Activity.
For the data below, please report each line where the word "computer" is found.

(Saved entries)
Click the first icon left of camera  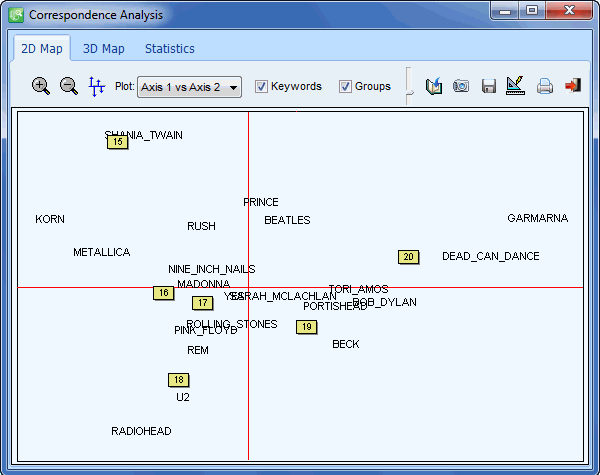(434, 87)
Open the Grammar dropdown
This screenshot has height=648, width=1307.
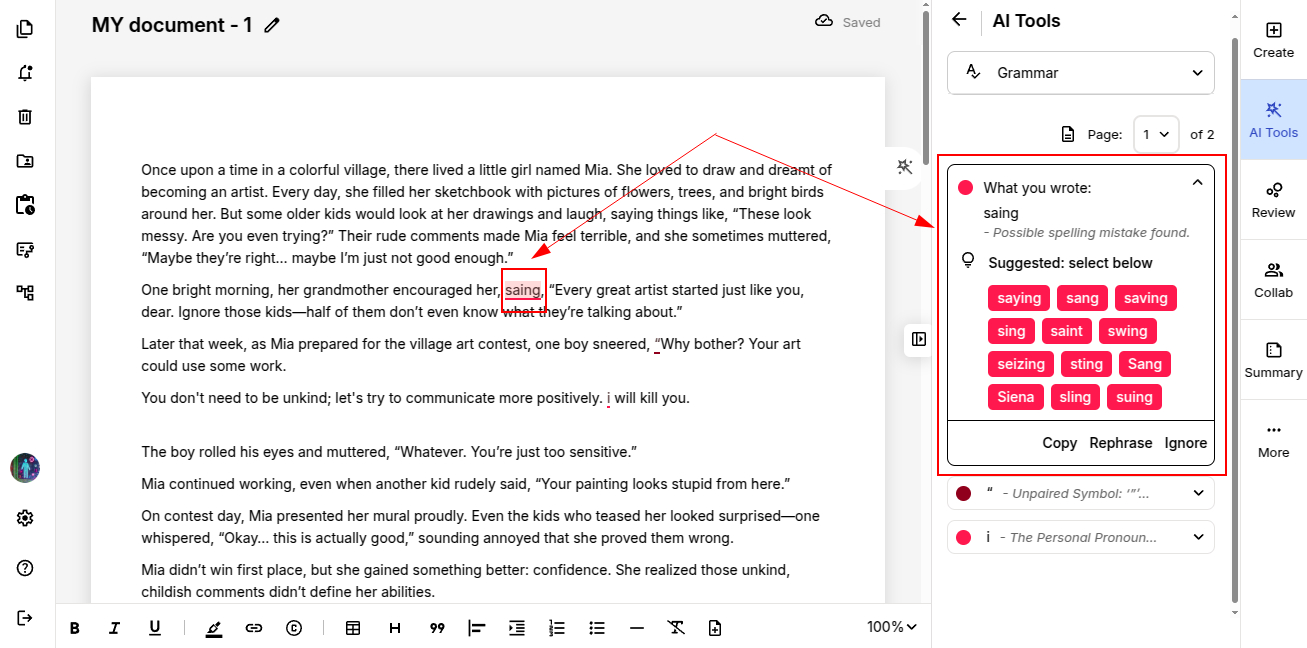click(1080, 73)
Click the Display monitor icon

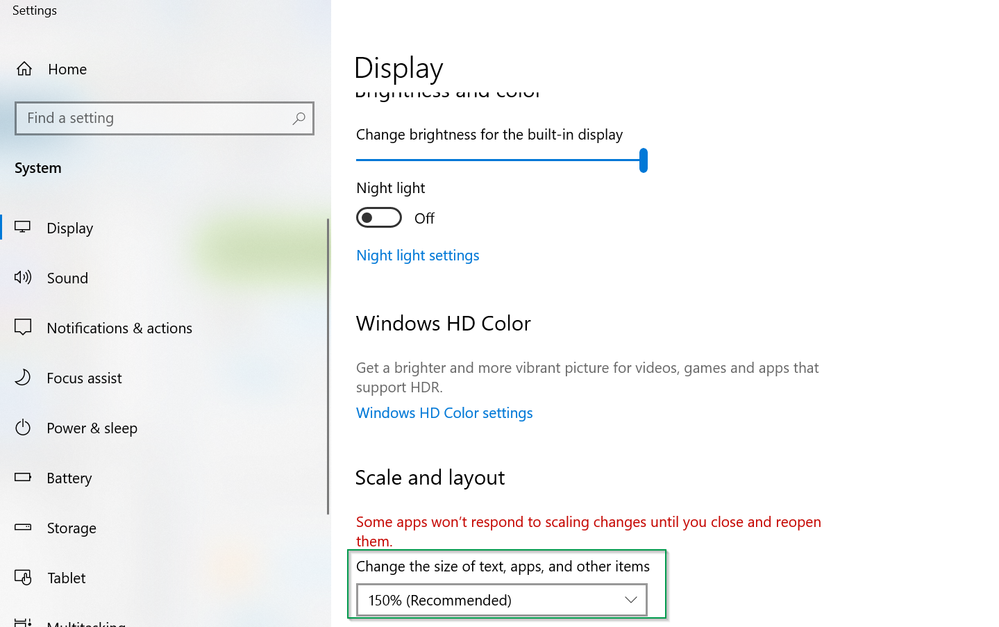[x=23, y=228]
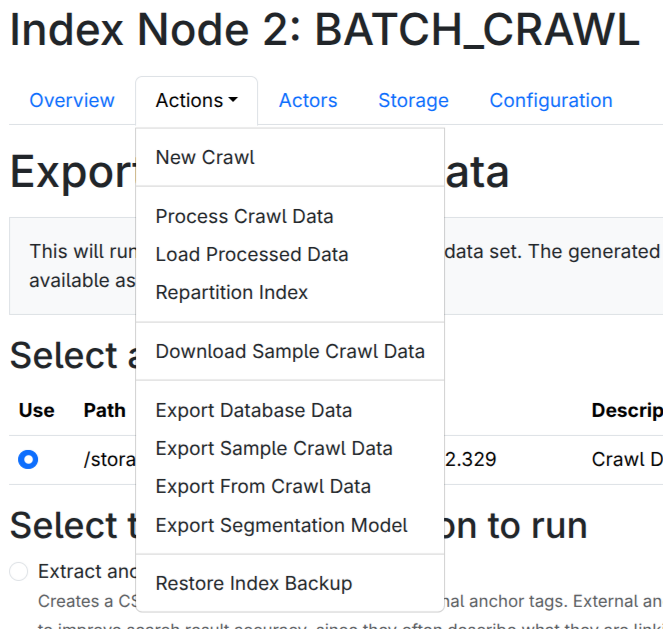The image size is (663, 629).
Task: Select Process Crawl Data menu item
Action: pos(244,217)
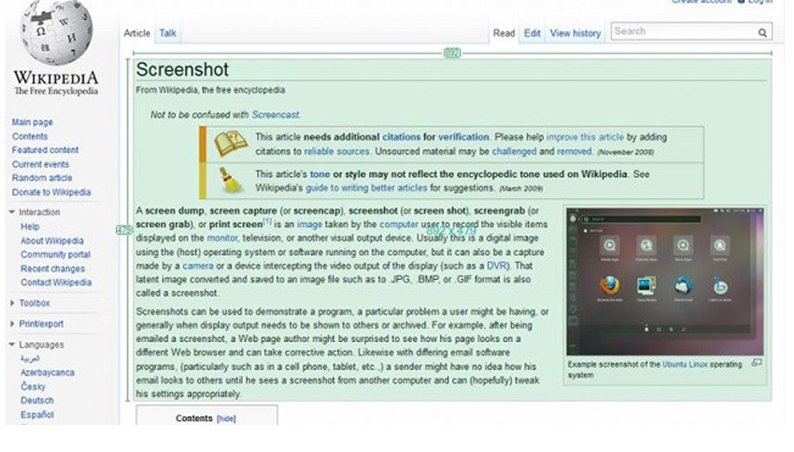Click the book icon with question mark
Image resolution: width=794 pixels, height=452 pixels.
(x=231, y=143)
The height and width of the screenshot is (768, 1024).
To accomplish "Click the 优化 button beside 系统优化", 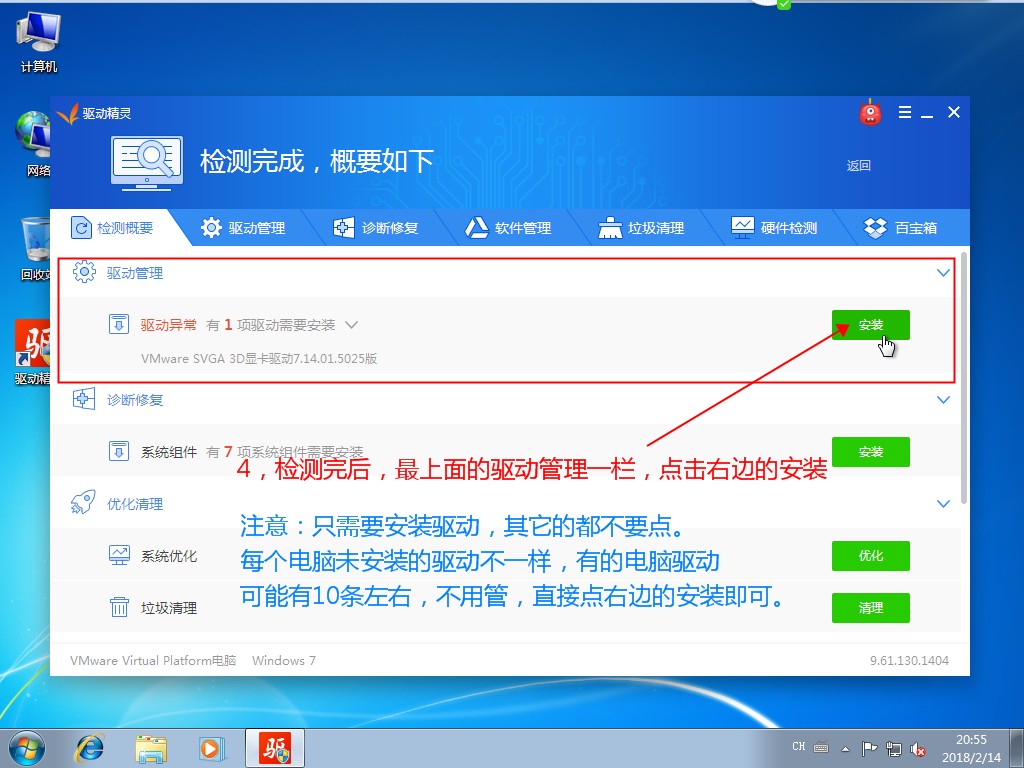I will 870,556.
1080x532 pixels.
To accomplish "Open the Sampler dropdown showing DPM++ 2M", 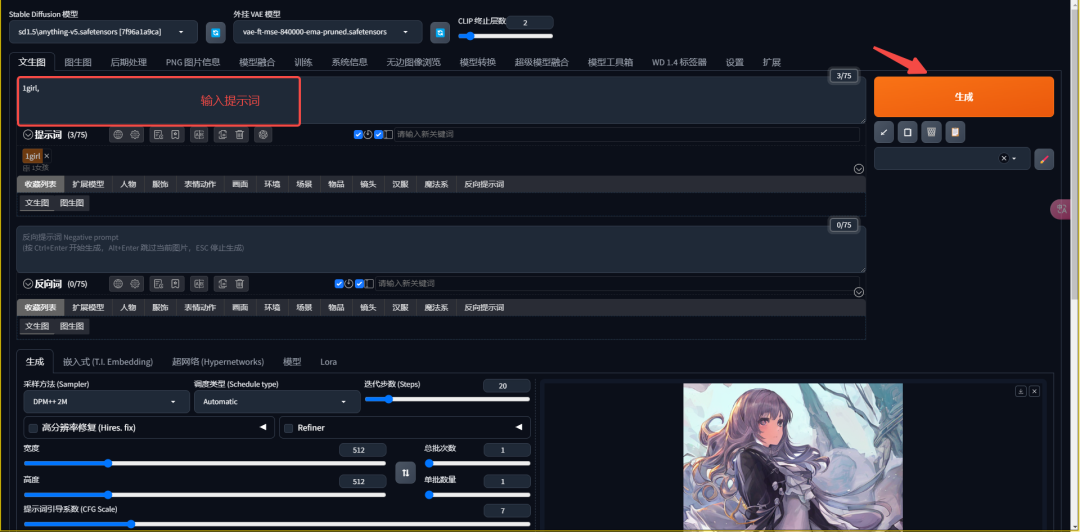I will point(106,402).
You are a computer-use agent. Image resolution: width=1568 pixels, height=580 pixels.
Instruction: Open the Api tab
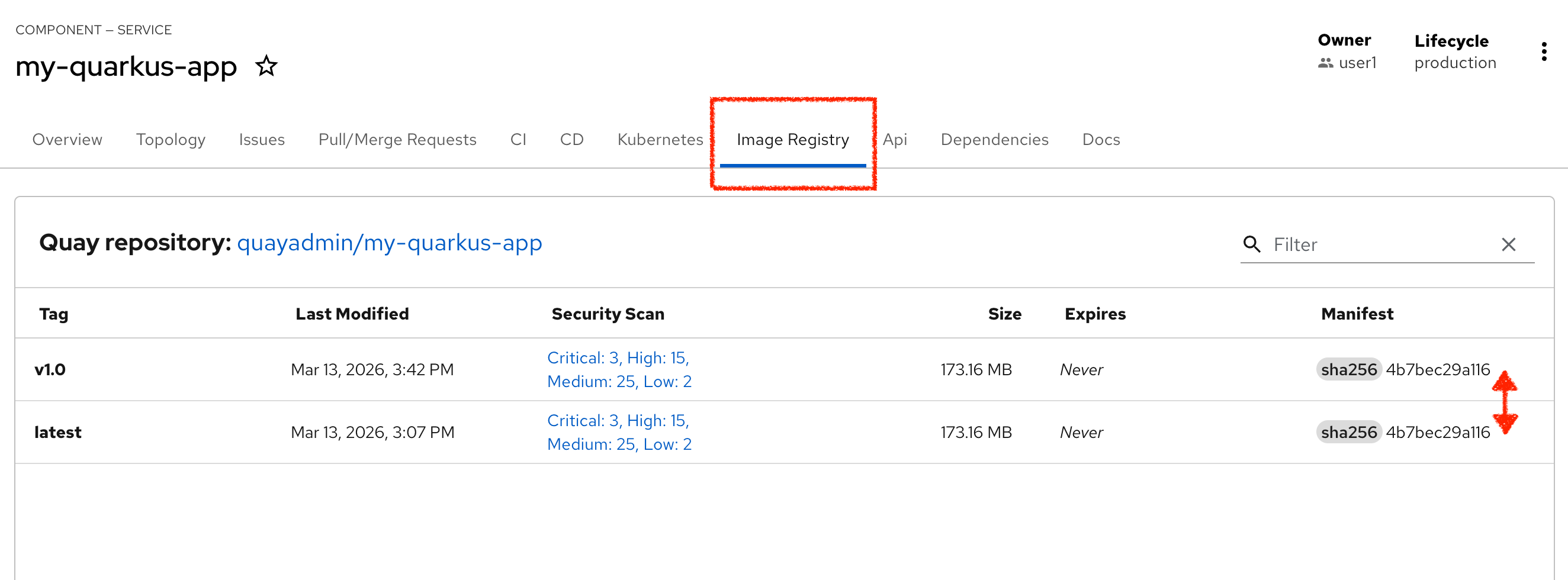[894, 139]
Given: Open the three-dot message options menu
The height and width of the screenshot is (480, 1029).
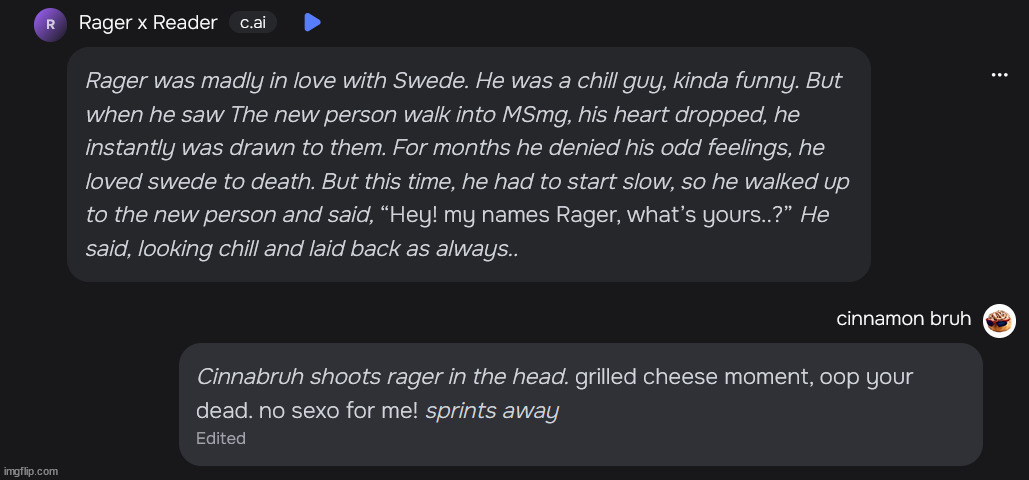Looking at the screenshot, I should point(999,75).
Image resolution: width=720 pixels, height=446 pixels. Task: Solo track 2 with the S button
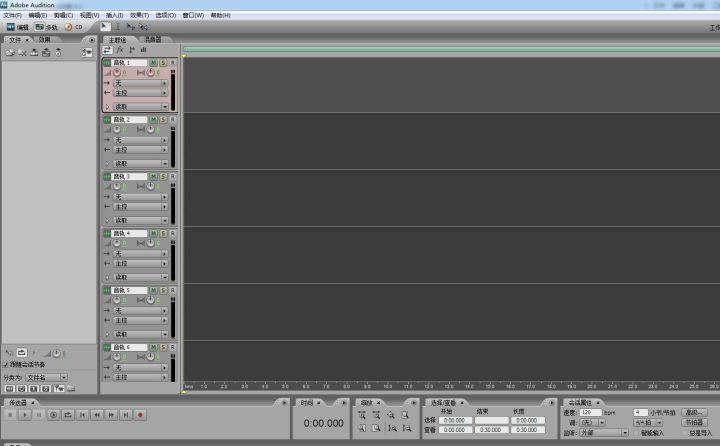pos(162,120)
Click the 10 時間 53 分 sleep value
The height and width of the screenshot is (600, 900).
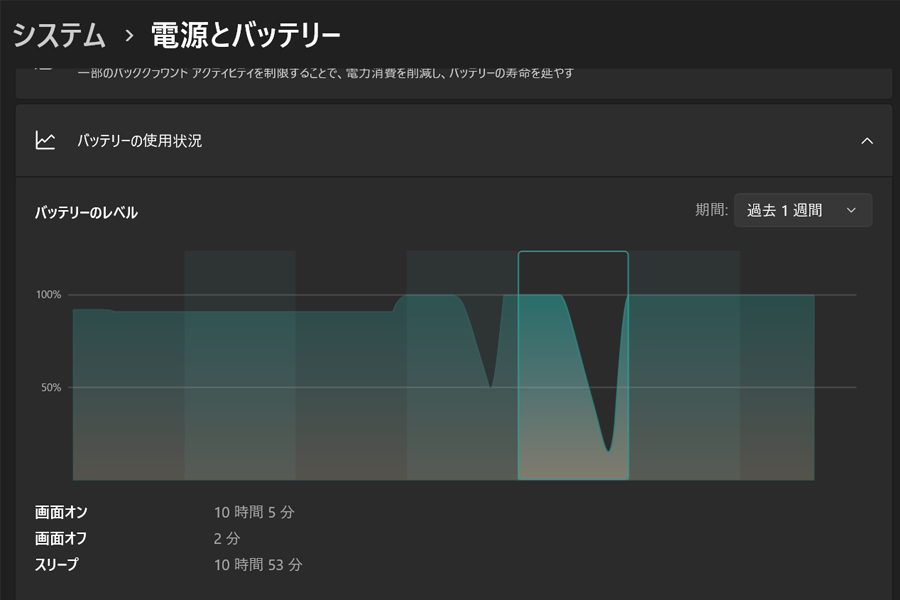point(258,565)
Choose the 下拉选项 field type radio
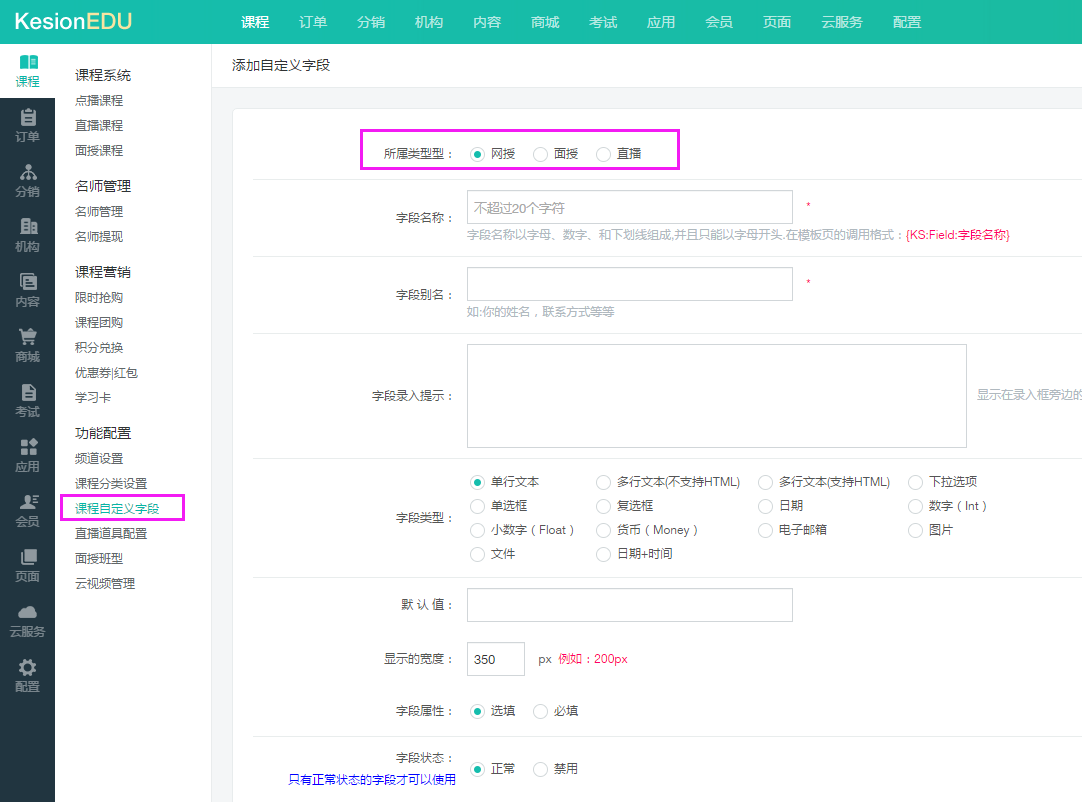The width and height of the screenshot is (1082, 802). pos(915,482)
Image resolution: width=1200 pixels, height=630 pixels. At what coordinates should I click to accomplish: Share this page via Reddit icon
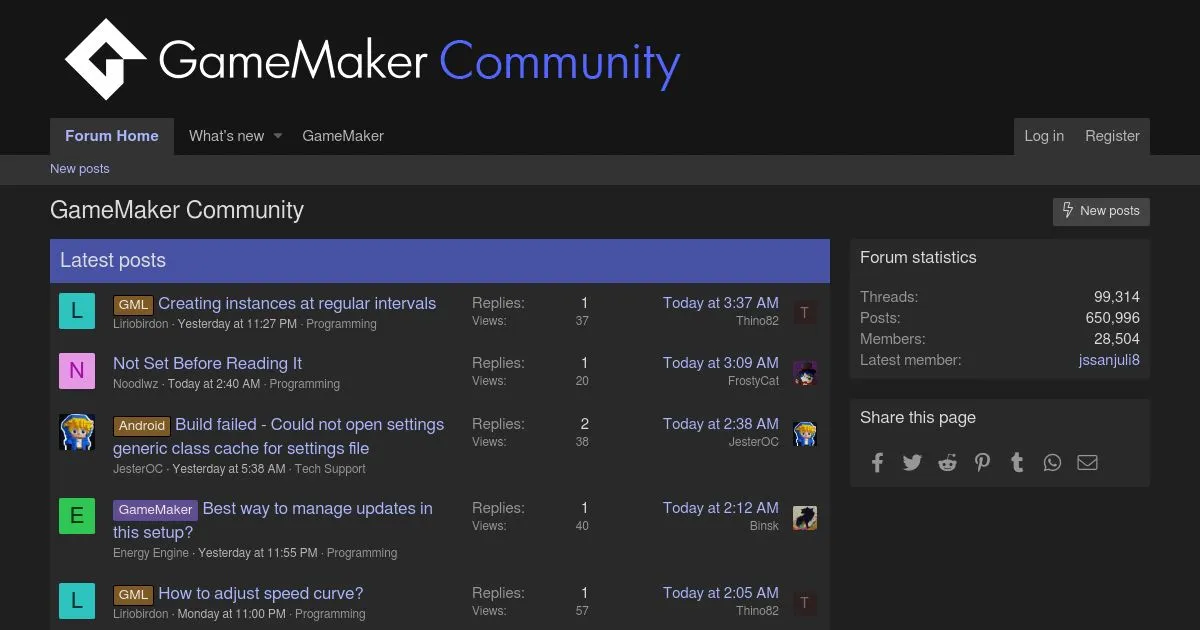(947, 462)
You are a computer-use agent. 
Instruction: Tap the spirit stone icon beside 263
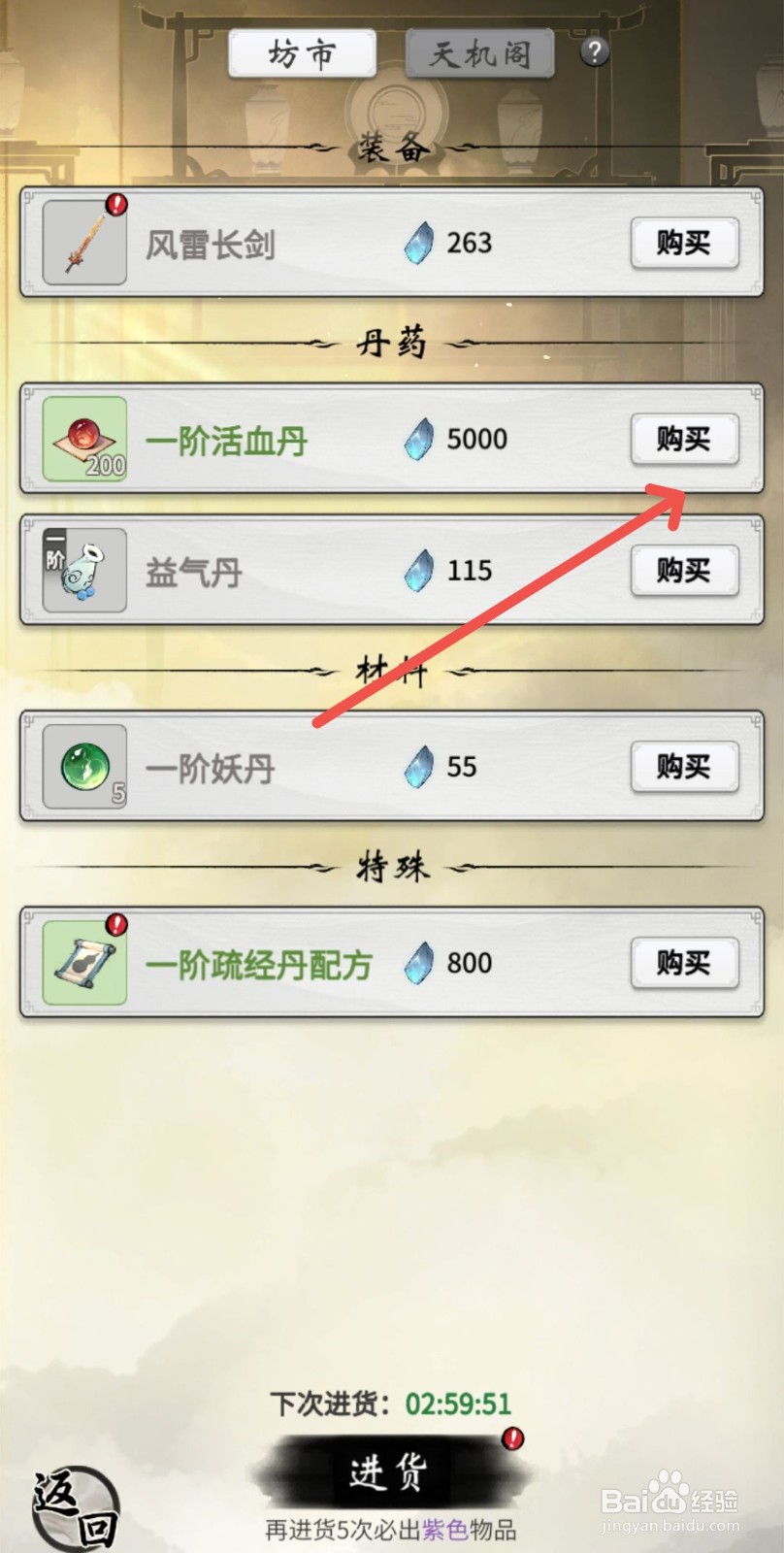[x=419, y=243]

Result.
You are a computer-use agent. Image resolution: width=1568 pixels, height=580 pixels.
You are a computer-use agent. 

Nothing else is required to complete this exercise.